# Use a Stacked Ensemble to predict Titanic passenger survival  

This notebook contains steps and code to demonstrate how to build a Stacked Ensemble with scikit-learn. The model will address the Titanic passenger survival dataset available at [Kaggle](https://dataplatform.cloud.ibm.com/analytics/notebooks/v2/a02e7cd6-8137-4390-891a-ed0d703ce30a?projectid=95cd1d8d-3ffc-4eea-906b-590efd3bf1fe&projectTitle=Instant%20Competition&context=cpdaas) 

Some familiarity with Python is helpful. This notebook uses Python 3.7 and was tested in Watson Studio.

## Learning goals

The learning goals of this notebook are:

-  Import data
-  Train and test Level 1 models
-  Train and test a simple Stacked Ensemble
-  Train and test a K Fold Stacked Ensemble

## Contents

This notebook contains the following parts:

1.	[Setup](#setup)
2.	[Train and test Level 1 models](#train)
3.	[Train and test a simple Stacked Ensemble](#simple)
4.	[Train and test a K Fold Stacked Ensemble](#kfold)
5.	[Summary and next steps](#summary)

<a id="setup"></a>
## 1. Setup 
Before you use the sample code in this notebook, you must perform the following setup tasks:

- Download the Titanic dataset. Note that the following feature engineering modifications have been made to the dataset available from [Kaggle](https://www.kaggle.com/c/titanic/data)
   - Extracted title from `Name`
   - Imputed missing values for rows with missing `Age, Embarked and Fare`
   - Mapped  titles to a fixed set
   - Use `AgeGroup` instead of `Age`
   - Added column `HadCabin` to indicate whether a passenger had an assigned Cabin or not 
   - Removed columns: `Cabin, Name, Age, PassengerId, Pclass `
   
- Import required packages

- Split data into test and training sets   
 
### 1.1 Required imports

In [None]:
import pandas as pd
import numpy as np
from sklearn.linear_model import  LogisticRegression
from sklearn.model_selection import StratifiedKFold
from sklearn.compose import ColumnTransformer
from sklearn.pipeline import Pipeline
from sklearn.preprocessing import StandardScaler
from sklearn.ensemble import StackingClassifier, GradientBoostingClassifier, RandomForestClassifier
from sklearn.model_selection import train_test_split
from sklearn.metrics import confusion_matrix, accuracy_score
%matplotlib inline
import matplotlib.pyplot as plt
from matplotlib.ticker import FormatStrFormatter

### 1.2 Download data
In order to save time we've applied the modifications noted above to the orginal dataset in order to save time

In [None]:
!wget https://cp4d-workshop-datasets.s3.us-south.cloud-object-storage.appdomain.cloud/titanic_train_cleaned_v2.csv  --output-document=titanic_train_cleaned_v2.csv

### 1.3 Split data into test and training sets

Kaggle does provide a training and test set for the competitition but the test set is unlabeled. So we'll work with just the training set.

We use 2 splits:
1. Split the original training set into training and test data
2. Split the new training set in half for the implementation of a simple Stacked Ensemble

In [None]:
df_data = pd.read_csv('titanic_train_cleaned_v2.csv')

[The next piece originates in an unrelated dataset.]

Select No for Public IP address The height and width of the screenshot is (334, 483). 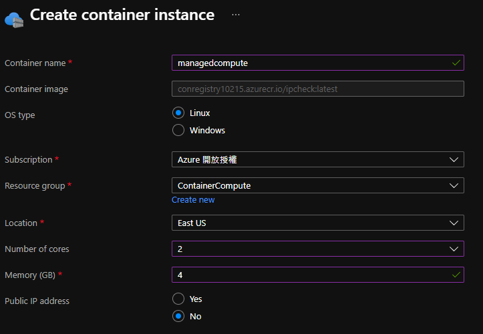(x=178, y=316)
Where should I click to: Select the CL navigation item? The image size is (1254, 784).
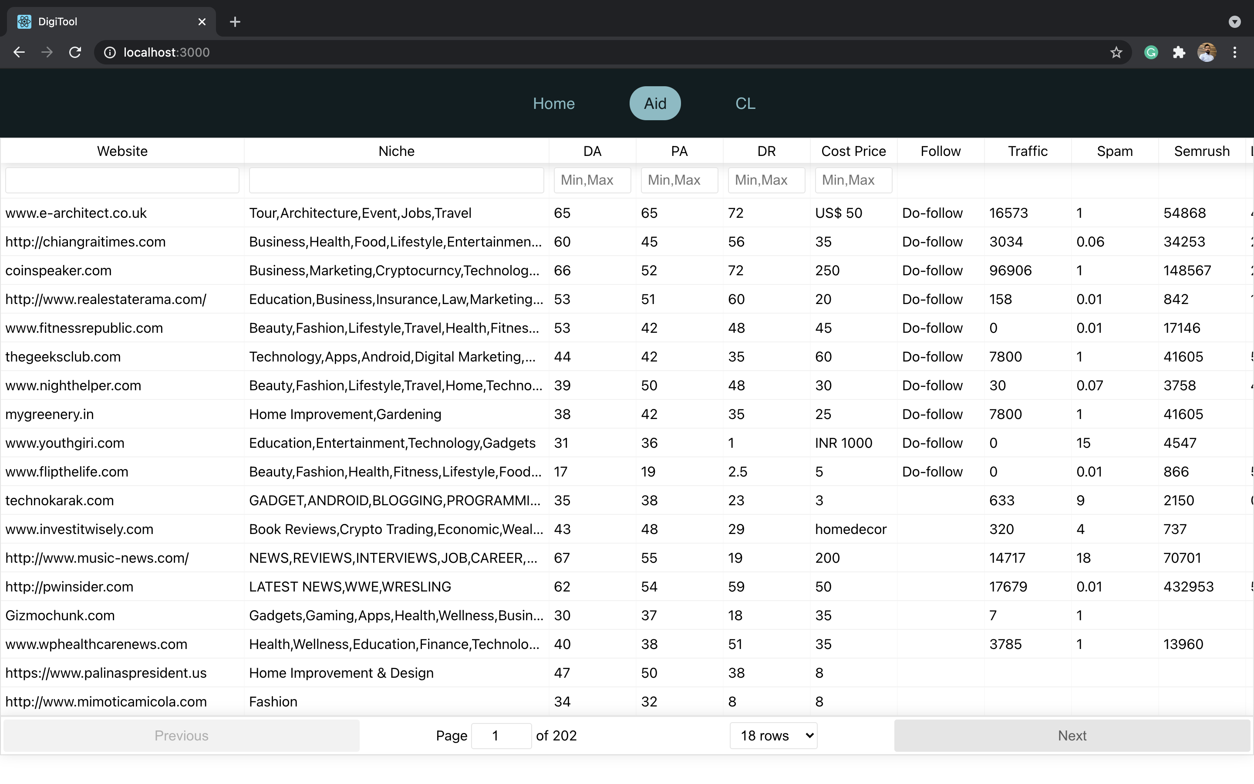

X = df_data.drop(columns=['Survived'])
y = df_data['Survived']

# First split on entire training set 
X_train, X_test, y_train, y_test = train_test_split(X, y, train_size=0.80,test_size=0.20, random_state=100)

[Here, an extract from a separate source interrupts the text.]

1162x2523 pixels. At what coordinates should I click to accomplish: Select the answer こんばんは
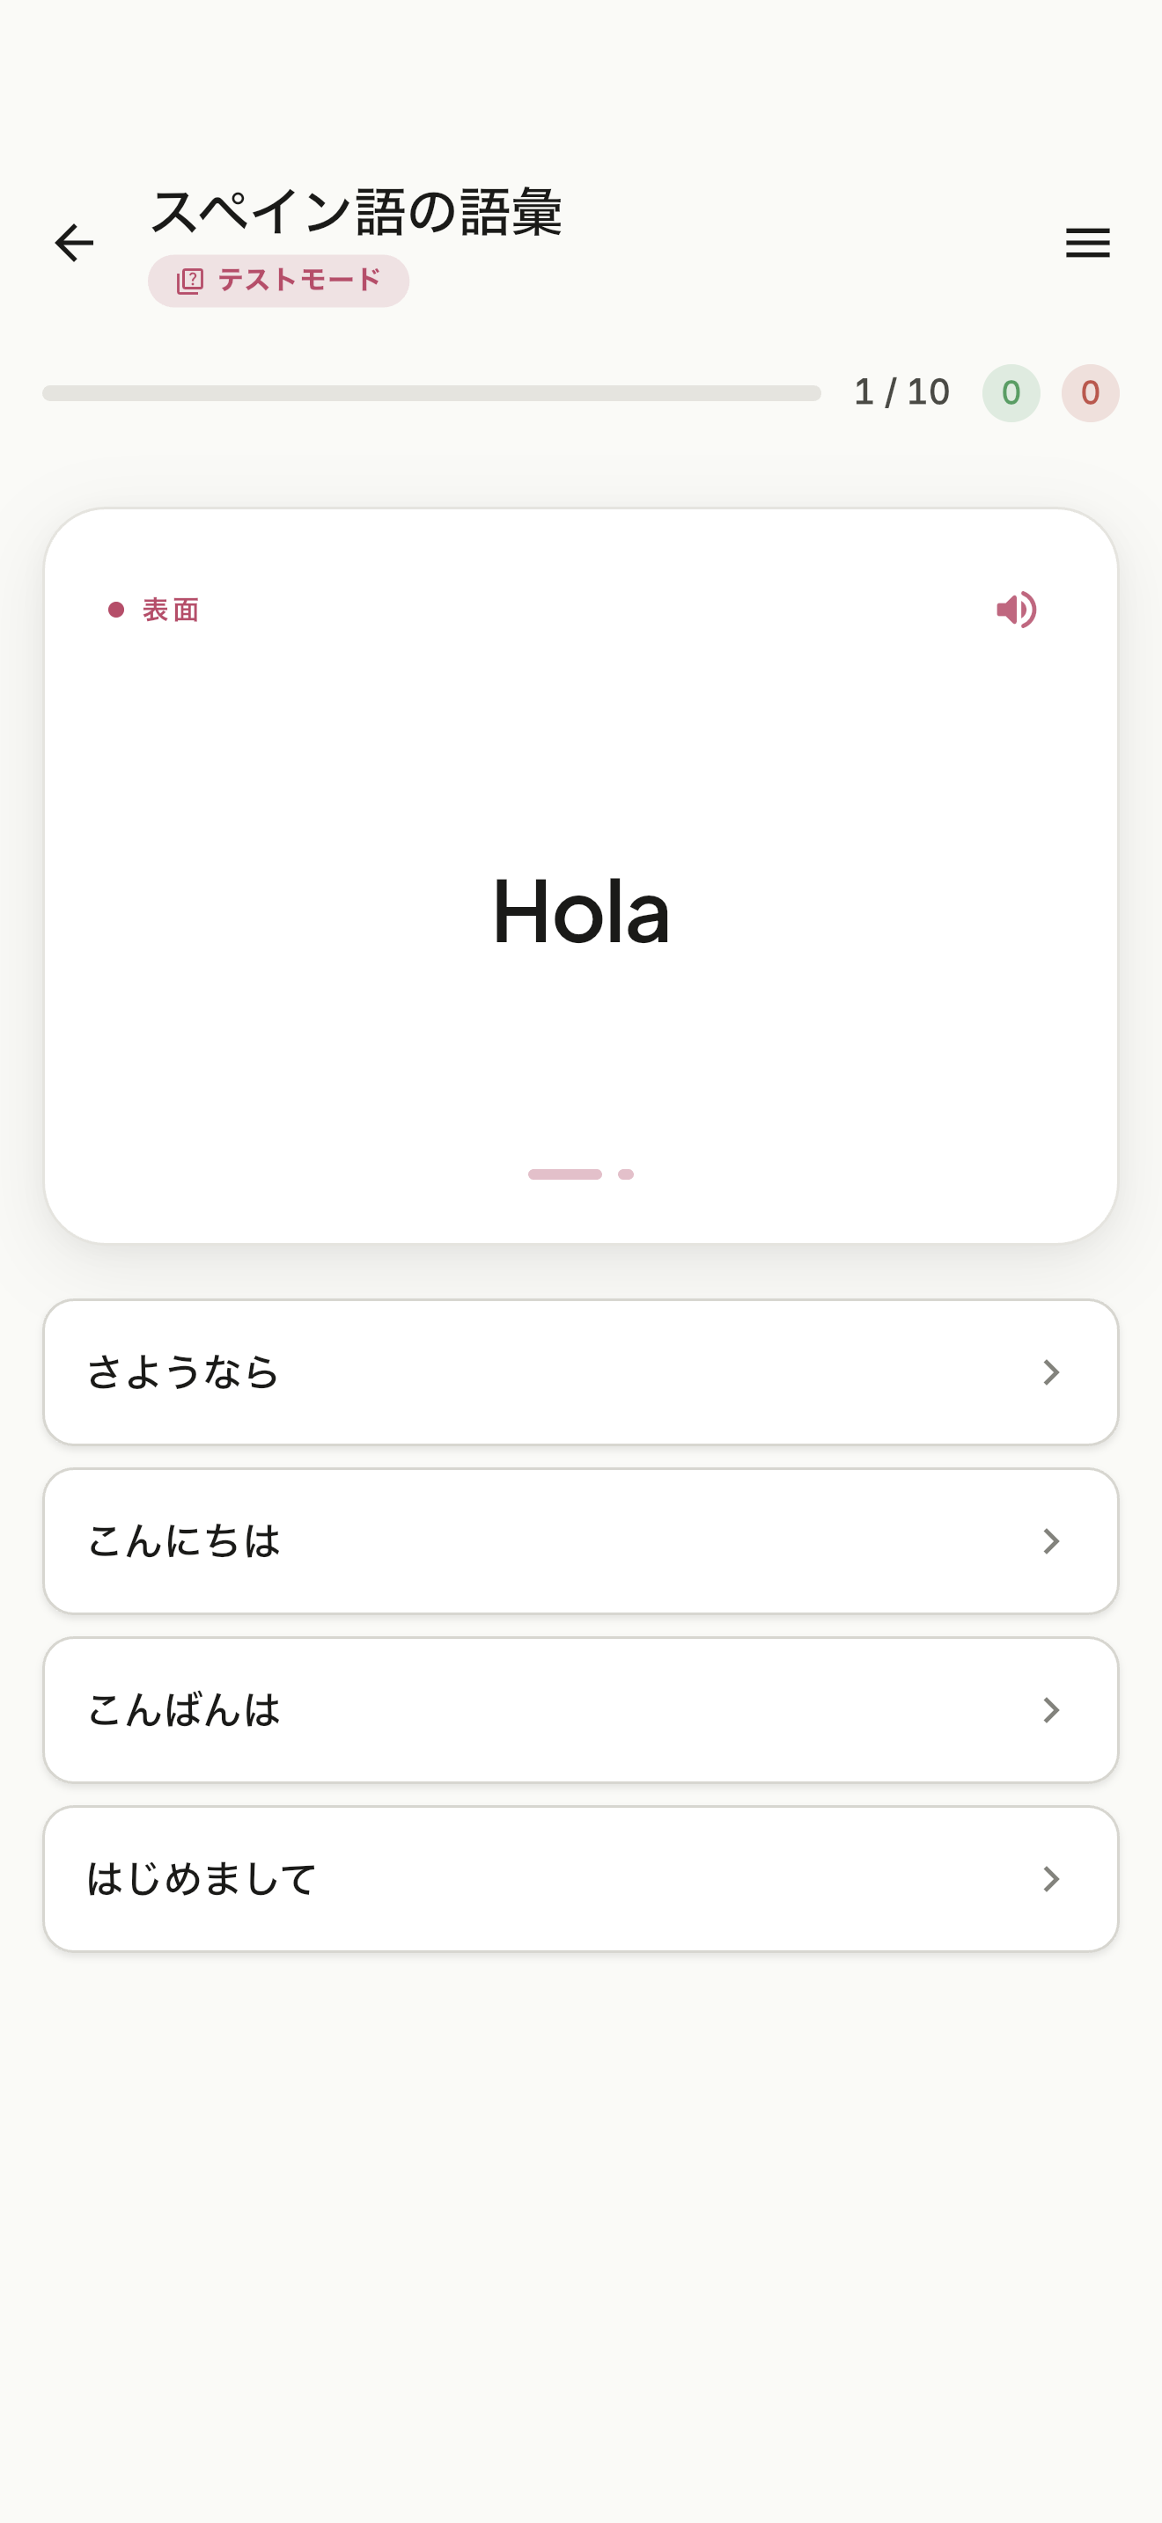click(581, 1710)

# Second split to be used for simple Stacked Ensemble
X_train_first_half, X_train_second_half, y_train_first_half, y_train_second_half = train_test_split(X_train, y_train, train_size=0.50,test_size=0.50, random_state=100)

# Set up ColumnTransformer to scale columns . i.e. subtract the mean from each value and scale to unit variance
cols_to_scale = ['Fare']
scaler = StandardScaler()
preprocessor = ColumnTransformer(transformers = [('scaler', scaler, cols_to_scale)], remainder ='passthrough')

X_train.head()

### 1.4 Create Dataframes for the Simple Stacked Ensemble 

We'll build the simple Ensemble from scratch . We need the predictions from the Level 1 models to serve as input. These dataframes will be used to store those predictions.

In [None]:
# For training the meta model
df_simple_stacked_ensemble_train = pd.DataFrame()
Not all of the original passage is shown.